Faltam poucos dias para um dos principais e mais longevos acontecimentos da cultura do povo. Tendo como sede a cidade que recebeu a sua primeira edição, em 1980, o Festivale vai reunir, pela trigésima oitava vez, cantadores, músicos, atores, folcloristas, escritores, poetas, contadores de história, artistas de toda estirpe e demais apreciadores para reafirmar e renovar as tradições de um povo que, nos dizeres de Gonzaga Medeiros, “vale mais por aquilo que é do que por aquilo que tem”.
Festival que não é somente “de”, mas que é “da” Cultura Popular do Vale do Jequitinhonha, a realizar-se de 23 a 29 de julho, em Itaobim, a terra da manga. Essa diferença semântica tem a ver com um aspecto importante dessa celebração que marca a identidade do Vale. Assinalando que as práticas que mantêm o Festivale pertencem à cultura popular, o seu nome destaca o protagonismo do povo e de suas entidades representativas na realização do evento.
Também não há como falar do Festivale sem mencionar a abrangência espacial que a sua lógica itinerante possibilita. A cada ano se altera a sede desse evento que nunca respeitou as fronteiras que nos separam para finalidades político-administrativas. Assim como na perspectiva das águas do rio que banha o cerrado, a caatinga e a mata atlântica, de Serro-MG a Belmonte-BA, da nascente à foz; do Vale do Jequitinhonha mineiro ao baiano, o Festivale é um só.
Soma-se a essa diversidade, a sua abertura, típica das “sociabilidades quentes”, espaços formados pelo sentimento de pertencimento comunitário em movimento, nos quais aquele que chega é recebido de modo caloroso.
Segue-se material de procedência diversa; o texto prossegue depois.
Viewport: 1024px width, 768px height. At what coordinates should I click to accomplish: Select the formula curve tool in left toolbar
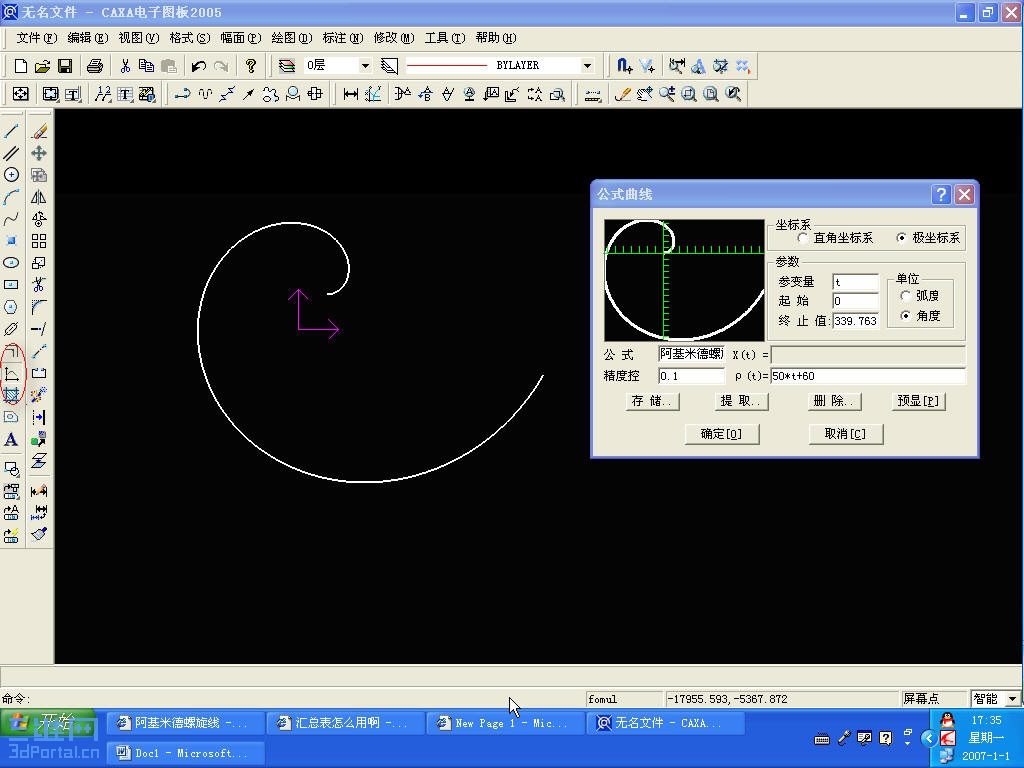12,374
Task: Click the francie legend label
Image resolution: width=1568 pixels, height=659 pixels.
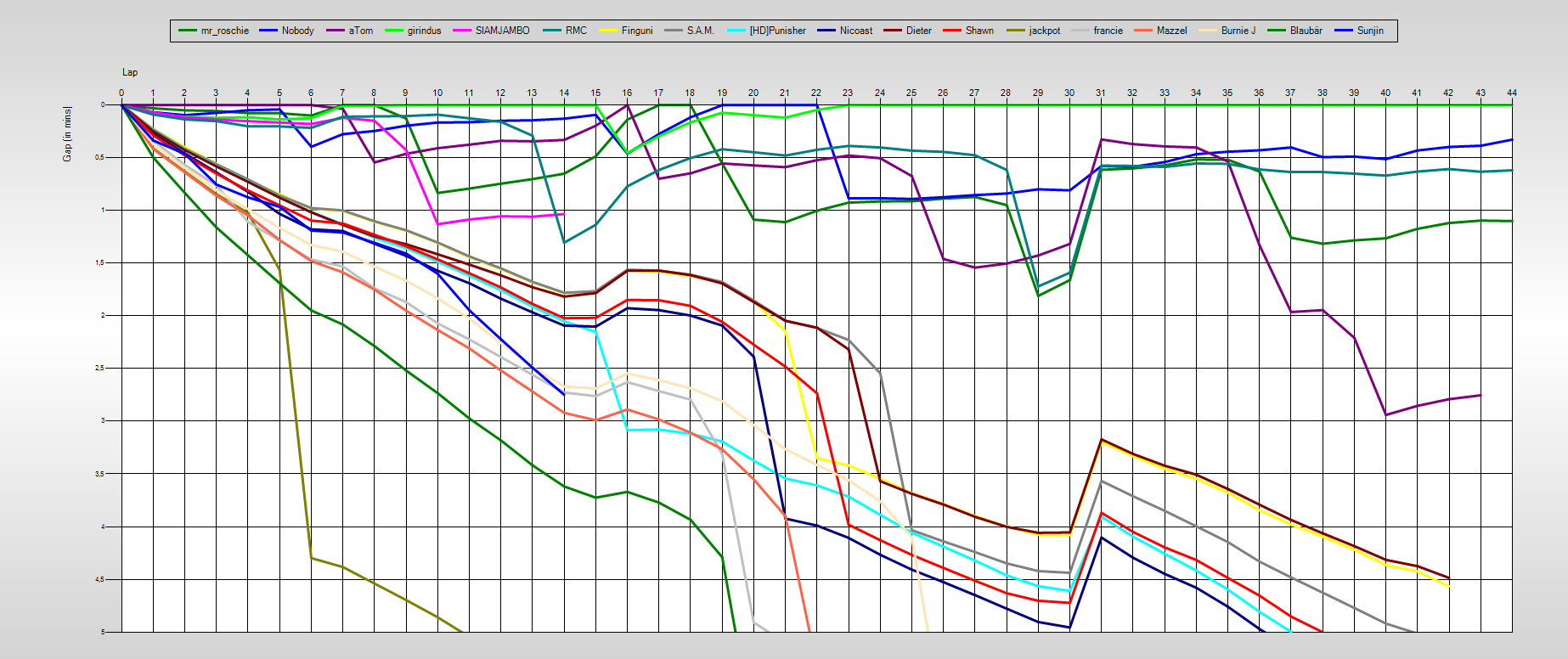Action: 1108,31
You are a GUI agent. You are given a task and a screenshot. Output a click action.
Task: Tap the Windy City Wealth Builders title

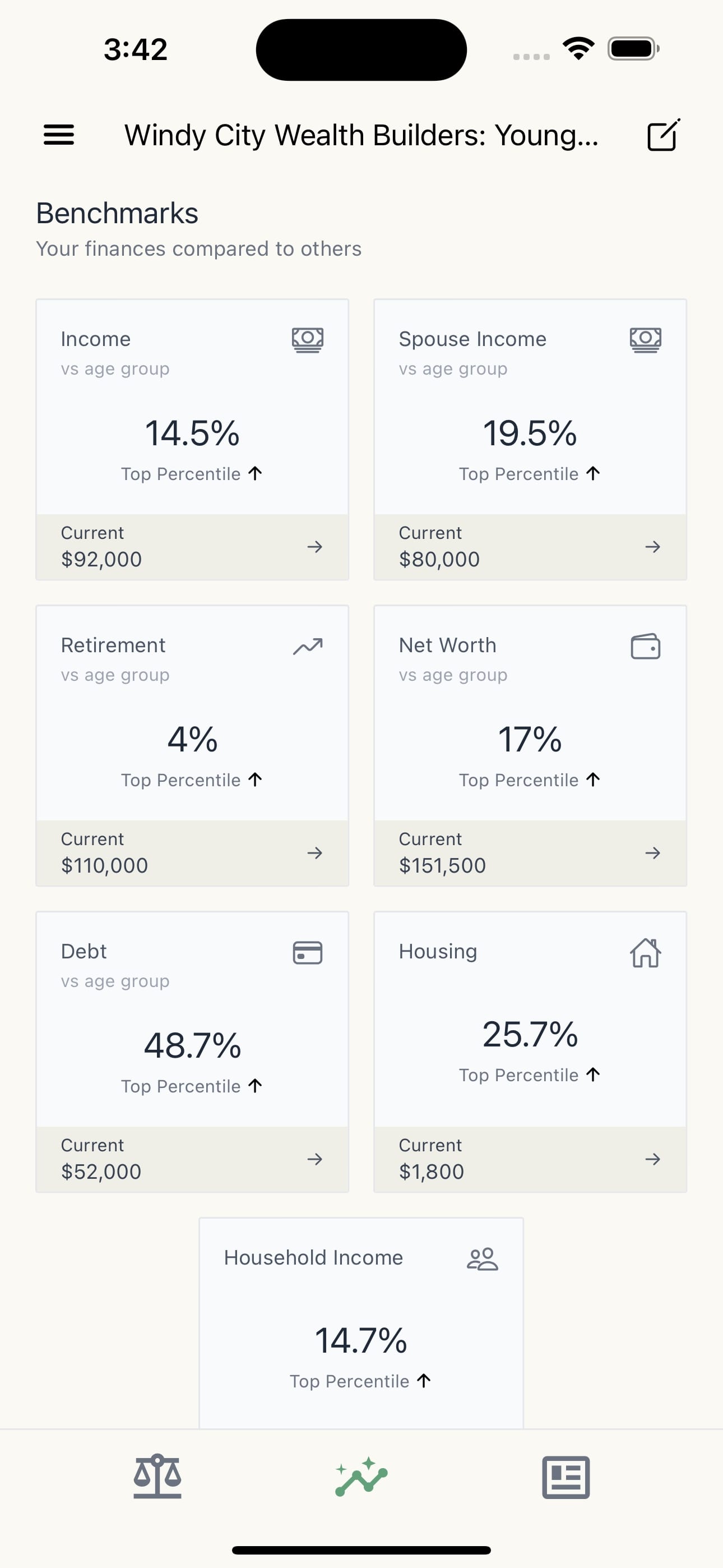tap(362, 135)
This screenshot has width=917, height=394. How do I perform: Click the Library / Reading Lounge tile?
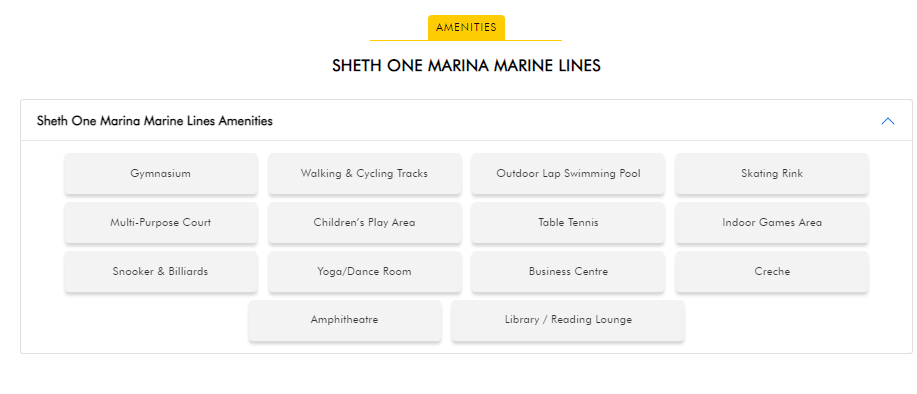(x=568, y=320)

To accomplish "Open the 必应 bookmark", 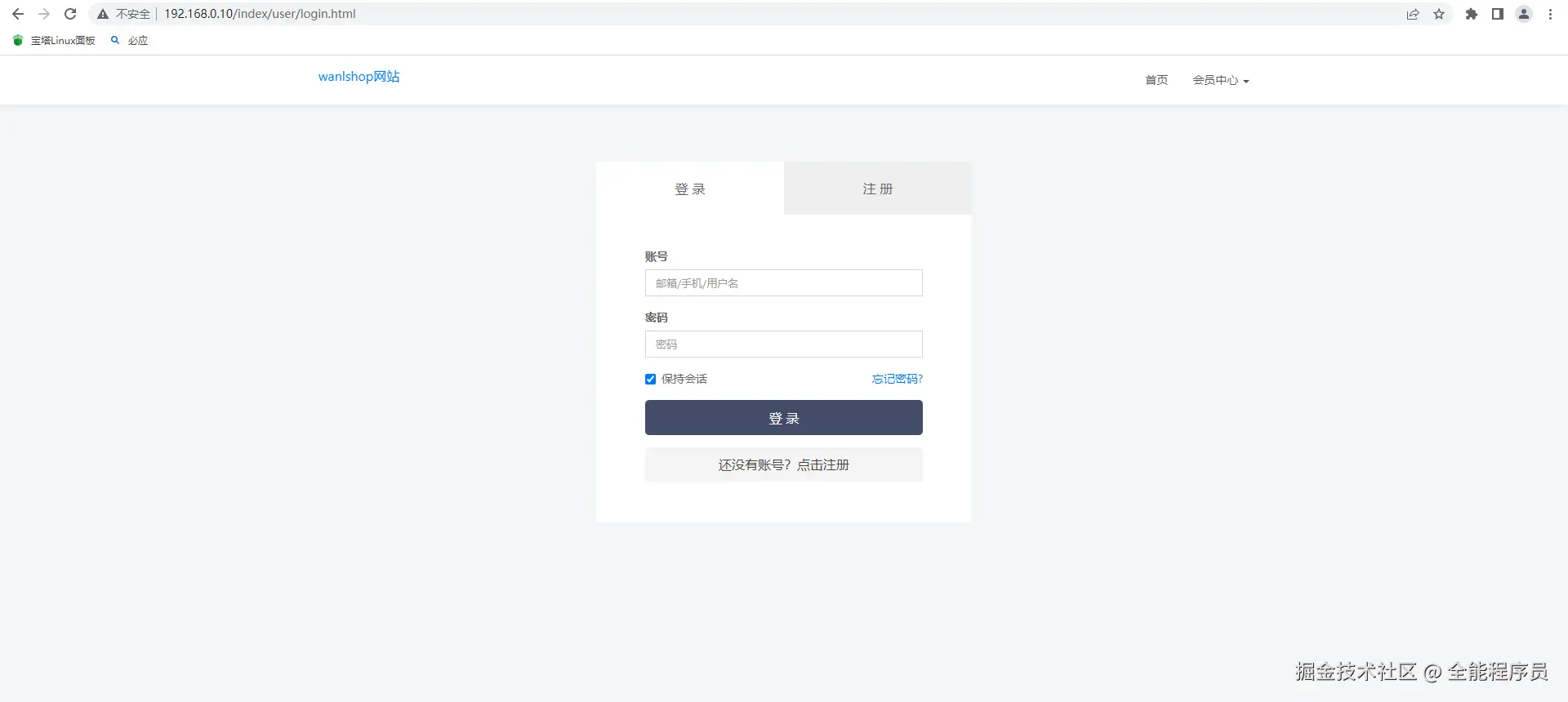I will click(130, 40).
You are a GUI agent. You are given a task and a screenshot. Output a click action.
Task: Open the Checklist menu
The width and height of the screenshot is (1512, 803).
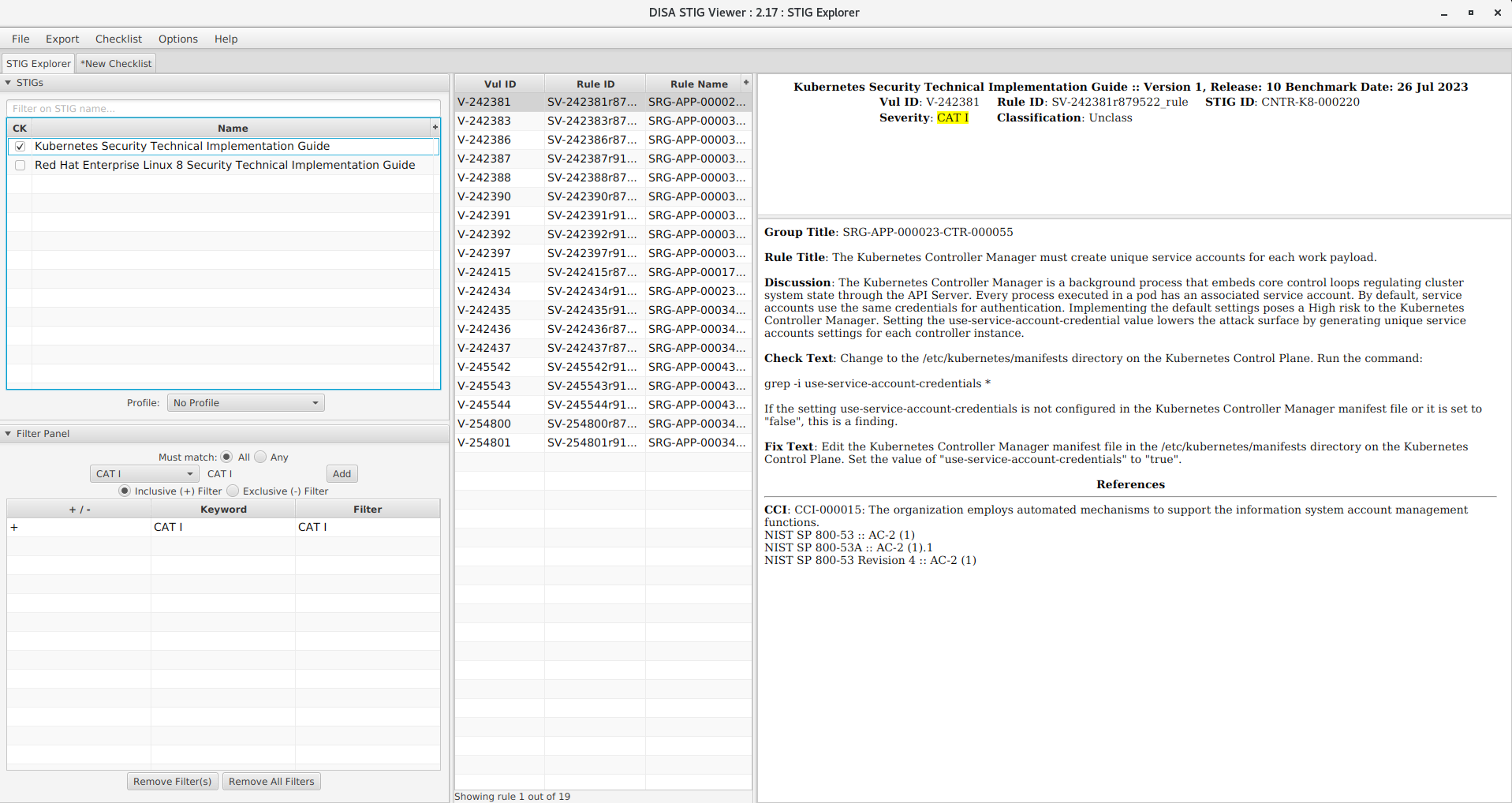(x=118, y=39)
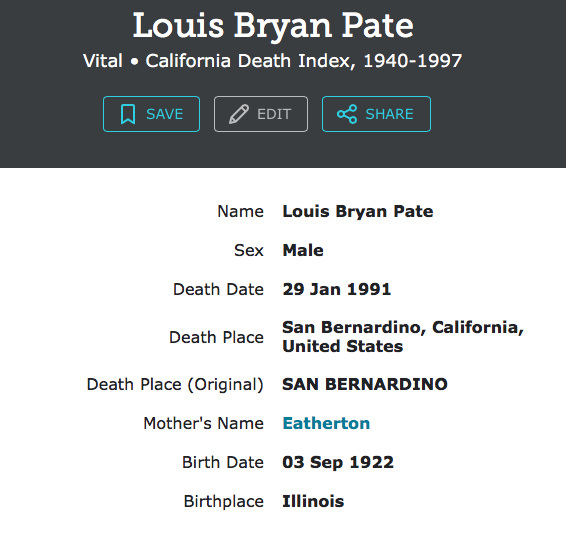Click the pencil icon on the Edit button

click(239, 114)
Segundo Carlos Mota, estudioso dos hábitos, costumes e da linguagem jequitinhonhense, a “cultura da região é diferente” porque não foi derrotada pela “cultura individualista que tomou conta do mundo”.
Não por acaso, tanto o Festival da Canção como a Noite Literária, tradicionais concursos que compõem a programação do Festivale, berços de novos talentos e de grandes nomes como Cláudio Bento, Beth Guedes, Paulinho Pedra Azul e Rubinho do Vale, têm editais abertos a pessoas de todo o Brasil. Idem para as oficinas temáticas e para a Feira de Artesanato, que também é vitrine para a produção artesanal de outros lugares.
O Festivale surgiu no contexto da “modernização autoritária” do país. Levada a cabo pelos governos militares, produziu consequências desastrosas na região. Por um lado, alterou as formas de convivência e de produção historicamente constituídas; por outro lado, acentuou os problemas que a grande mídia alardeou para justificar a entrada de mais empreendimentos ineficazes em desenvolver a região, mas que foram eficientes em transformar parte de seus ecossistemas em lucro para poucos.
Nas cabeças inquietas de Aurélio Silby, Carlos Figueiredo, George Abner e Tadeu Martins, quatro jovens filhos do Vale que estudavam em Belo Horizonte, essa “conta” não fechava.
A fundação do Geraes, um jornal independente que deu voz a associações de pedreiros, lavadeiras, artesãos, sindicatos e casas de cultura foi o primeiro passo para pôr em xeque a contraditória ideia de “vale da fome”. Além de mostrar e discutir a realidade do Vale sem sensacionalismos, os jovens enxergaram na cultura uma poderosa arma política para lutar contra a ditadura e organizar politicamente o povo. Desse esforço bem-sucedido, o Festivale foi o principal desdobramento.
De lá pra cá, muita coisa mudou. Várias manifestações artísticas e culturais produzidas na região ganharam reconhecimento internacional. Além disso, os indicadores que figuravam como pesadelos na mentalidade jequitinhonhense, tais como o PIB e o IDH, hoje são questionados por pesquisas científicas que demonstram a incapacidade desses índices em captar a riqueza das pescas, das feiras livres pujantes e da agricultura familiar, que juntas aquecem a economia local, melhoram a relação comercial entre os lugares e a qualidade de vida dos que habitam a região.
O que não muda é a ansiedade que afeta os festivaleiros à medida que o encontro se aproxima. Por isso, aproveito e encerro este texto com o meme que se tornou uma forma bem-humorada de lidar com a “saudade que maltrata e [nos] faz olhar no calendário”, cantada por Verono em sua bela Jequitivale. É que eu também “já estou com a roupa de ir”!